WENATCHEE – Nevio Tontini is a hero, in Rory Turner’s book.
Tontini, the current owner of the historic Horan House, is working on the demolition paperwork, but is willing to consider alternatives.
“If it wasn’t him who owned the building, it could be a different story,” said Turner, a Port of Chelan County commissioner and developer who specializes in restoring historic structures. “He did get the demolition permit, so it’s clear for him to do whatever he wants with the property. He is still working with me to solve this. He’s a great guy. He’s on the good side.”
When Turner heard last month the house was slated for demolition, he offered to pull together a plan to save the structure – if it can be saved.
The Victorian-style house, listed on the National Register of Historic Places, was built in 1899 by Wenatchee pioneer Michael Horan. It sits on the north bank of the Wenatchee River in Olds Station, near the confluence of the Wenatchee and Columbia rivers.
Turner and Tontini have “had a bunch of conversations,” Turner said.
Tontini, a retired contractor, purchased the property in 2006 because, he said Friday, it was a great spot for condominiums.
"I've been sitting on it for a long time," he said.
A caretaker lived there for a while, but it's now vacant.
"The property is more valuable without the house," he said, which is why he filed for the demolition permit. "I have some people interested in purchasing the property. The house either needs to be moved or demolished."
He has tried to get the house moved on three different occasions in the past, he said. His hope is Turner can pull it together.
"I would love to see it salvaged," Tontini said. "The next 30 days will determine whether Rory can put together a group to see if it’s feasible to move the house. If so, I will work with them to continue that. The purchasers are willing to wait awhile on that. If not, the plan is go ahead with the demolition.”
The two plan to meet to talk details next week.
In the meantime, Turner, with Tontini’s go-ahead, toured the site with people from the city and the state Department of Archaeology and Historic Preservation to see the condition first-hand, looking beyond the surface vandalism and beer bottles to the building's bones.
“It is on the edge now,” Turner said. “I don’t want to use the term ‘life support,’ but the options are either to tear it down or restore it. There’s no in between."
Turner said it may be possible to move the house. "But it’s an artifact because of where it sits and what it is," he said. "A home run would be to leave it in place and restore it. We are working on trying to do that, for the Horan House and the Carriage House that’s next to it.”

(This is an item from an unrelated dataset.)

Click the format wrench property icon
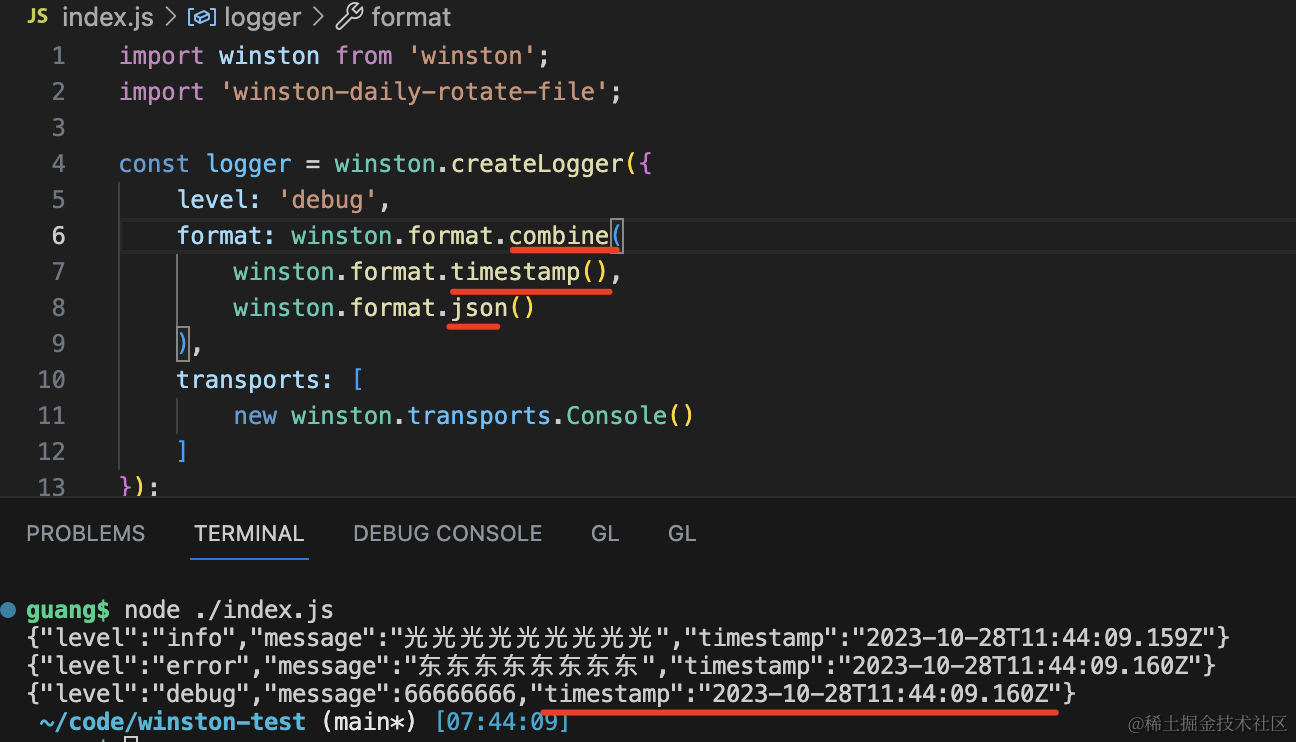Viewport: 1296px width, 742px height. click(349, 16)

The buildings sit on 2.12 acres surrounded by property owned by the Port of Chelan County that is slated to be purchased by the Chelan County PUD.
Turner has met with PUD staff. “I came away from that meeting encouraged that they are trying to solve this with us,” he said.
More meetings are in the offing, with the city, PUD and Washington State Parks representatives.
“The purpose of all these meetings is to brainstorm solutions for the ultimate purpose of the house. It’s one thing to have a nice building there, but if you’re not going to live in it or can’t use it, what do you do with it? If it’s not usable, you document it and tear it down,” he said.
Finding that permanent use is key.
“Once we get the use, everything else in the middle can be figured out. Our efforts now are to find what that use is,” he said. “The owners are cooperative. The people who want to buy it are cooperative. Hopefully we can get some time to pull the plan together, but I can’t promise that.”
The city on Tuesday issued the paperwork that clears the way for the demolition permit to be issued. It outlines three “mitigation measures” required to happen within 30 calendar days before demolition can happen.
Turner said, based on the phone calls he has received, everyone is willing to help.
“There has been an outpouring of support. That’s great that the community is behind it,” he said.
“This has touched a bit of an emotional nerve. It’s one of those buildings that was taken for granted for years and now that it might go away, it’s getting attention. If it has to, document the heck out of it and say goodbye. But we are looking for a long-term solution.”